各縣市區人力資源和社會保障局,泰安高新區、泰山景區人事勞動局,各級醫療保險經辦機構,各協定醫藥機構:

現將《泰安市基本醫療保險參保人員個人信用失信管理辦法》印發給你們,請按要求貫徹執行。

附屬檔案:泰安市基本醫療保險參保人員個人信用失信管理辦法

2016年11月21日

辦法全文

泰安市基本醫療保險參保人員個人信用失信管理辦法

第一條為保障基本醫療保險基金安全平穩運行,規範基本醫療保險參保人員就醫行為,強化個人誠信意識,推進社會信用體系建設,根據《社會保險法》、人力資源和社會保障部《關於進一步加強基本醫療保險醫療服務監管的意見》(人社部發〔2014〕54號)等相關規定,結合我市實際,制定本辦法。

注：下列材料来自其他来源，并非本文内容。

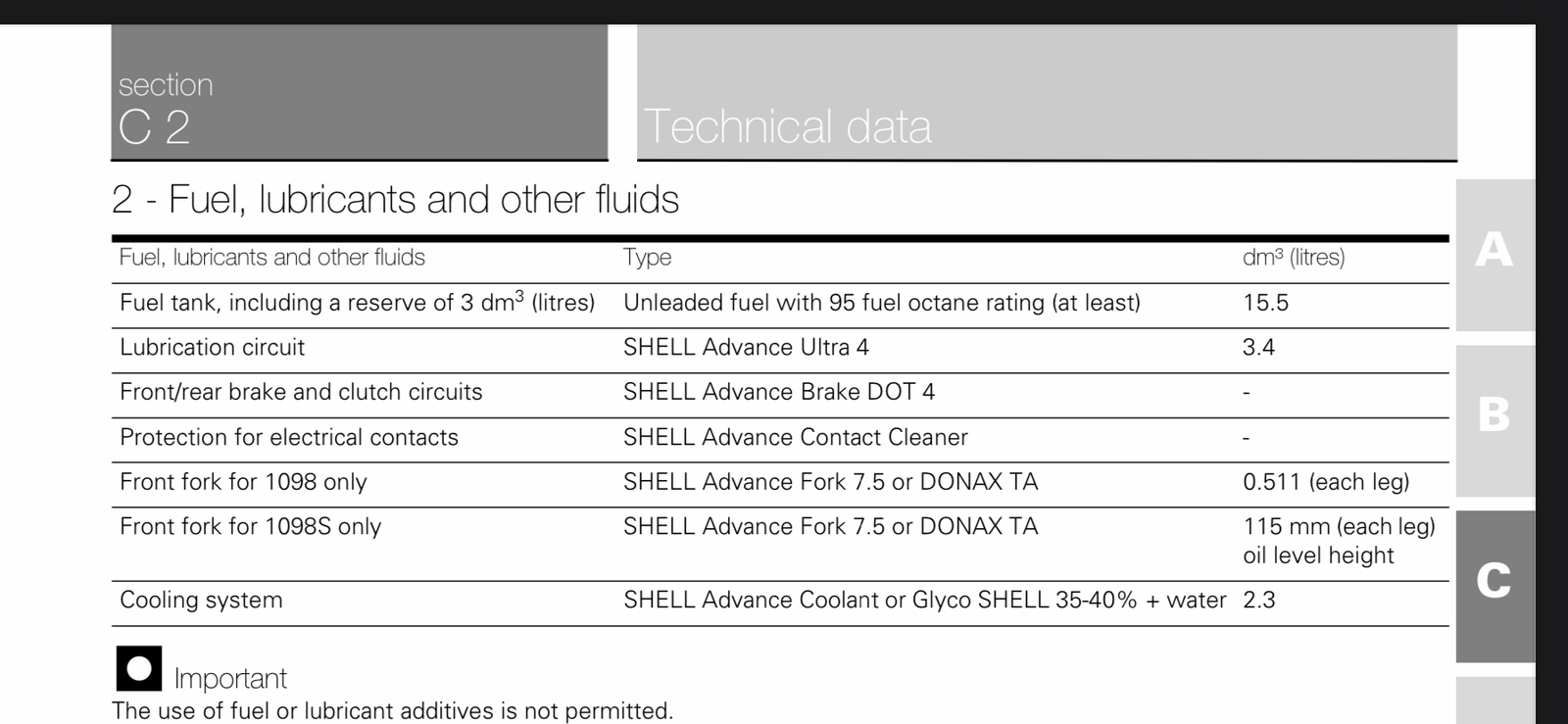Click the section A side tab
The width and height of the screenshot is (1568, 724).
pyautogui.click(x=1494, y=255)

第二條泰安市城鎮職工基本醫療保險和居民基本醫療保險參保人員個人違反基本醫療保險有關法律、法規、政策規定,造成基本醫療保險基金損失的不良行為,適用本辦法。

第三條醫療保險經辦機構應當加強對參保人員、協定醫藥機構執行基本醫療保險政策和管理制度規定情況的監督檢查。

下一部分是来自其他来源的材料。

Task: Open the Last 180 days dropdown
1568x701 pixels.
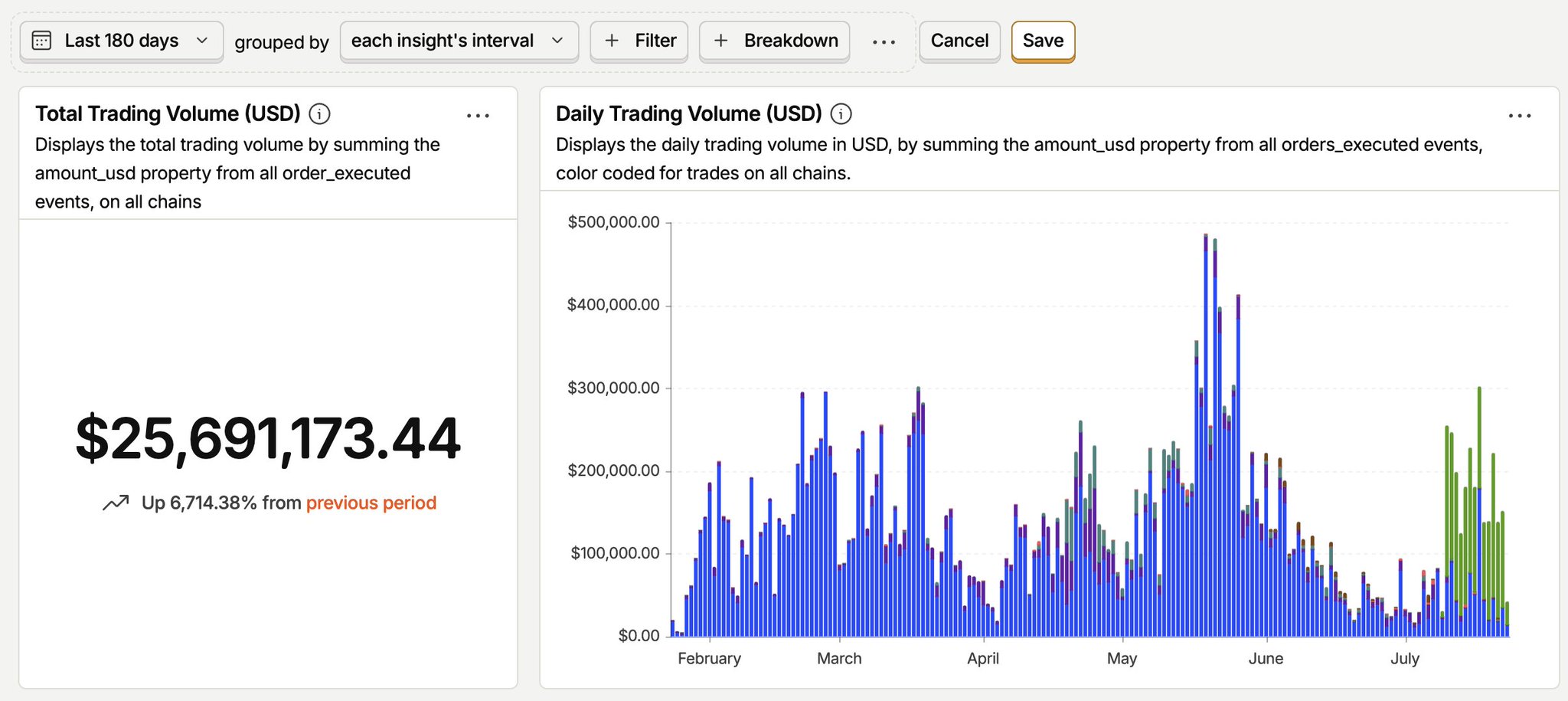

第四條參保人員有下列行為之一,造成基本醫療保險基金損失的,除按照國家法律法規給予處理外,視為個人信用失信:

(一)偽造、塗改醫藥費用票據、處方、病歷、醫療文書的;

(二)違規重複、超量開藥的;

(三)偽造各種就醫材料的;

(四)轉賣基本醫療保險基金報銷的藥品的;

(五)冒名住院、掛床住院的;

(六)享受基本醫療保險待遇條件發生變更或喪失享受待遇資格,未按規定到醫療保險經辦機構辦理相關變更、註銷手續的;

(七)採用虛假就醫購藥等方式套取社保卡個人賬戶金餘額的;

(八)其他騙取基本醫療保險待遇的行為。

第五條對失信參保人員,醫療保險經辦機構應視情節對其採取以下措施:

(一)下達書面告知書;

(二)在醫療保險信息管理系統內加註標識,實施重點監管;

(三)將失信記錄與其他誠信管理系統共享;

(四)變更失信人員住院、門診慢性大病、門診統籌結算方式。

1、失信參保人員在協定醫藥機構發生的符合基本醫療保險支付範圍的醫療費用,先由個人全額墊付;

2、墊付後,失信參保人員於當年12月份將結算材料報參保地醫療保險經辦機構,按政策規定給予報銷;

3、對套取待遇未追回的,失信期間應報銷的醫療費用,待套取的相關待遇全額追回後再予以支付。

第六條失信參保人員失信行為一經查實,失信記錄保留兩年。若在兩年內有新發生失信行為的,以最後一次失信行為查實時間為起點再計算兩年。

若在兩年內無新發生失信行為的,醫療保險經辦機構應將失信記錄解除並將其住院、門診慢性大病、門診統籌結算方式予以恢復。

第七條因個人信用失信被列入重點監管的參保人員,應當積極配合醫療保險經辦機構的監督管理,主動糾正和規範自身就醫購藥行為。

第八條醫療保險經辦機構對舉報違規就醫購藥行為的舉報人,經查證屬實的,按照市人社局、財政局《轉發<關於印發山東省社會保險基金監督舉報獎勵暫行辦法的通知>的通知》(泰人社發〔2015〕44號)規定給予舉報人獎勵。

第九條協定醫藥機構應主動規範參保個人醫療行為,積極配合做好參保人員失信行為的調查落實。

第十條本辦法由泰安市人力資源和社會保障局負責解釋。

第十一條本辦法自2017年1月1日起施行,有效期至2021年12月31日。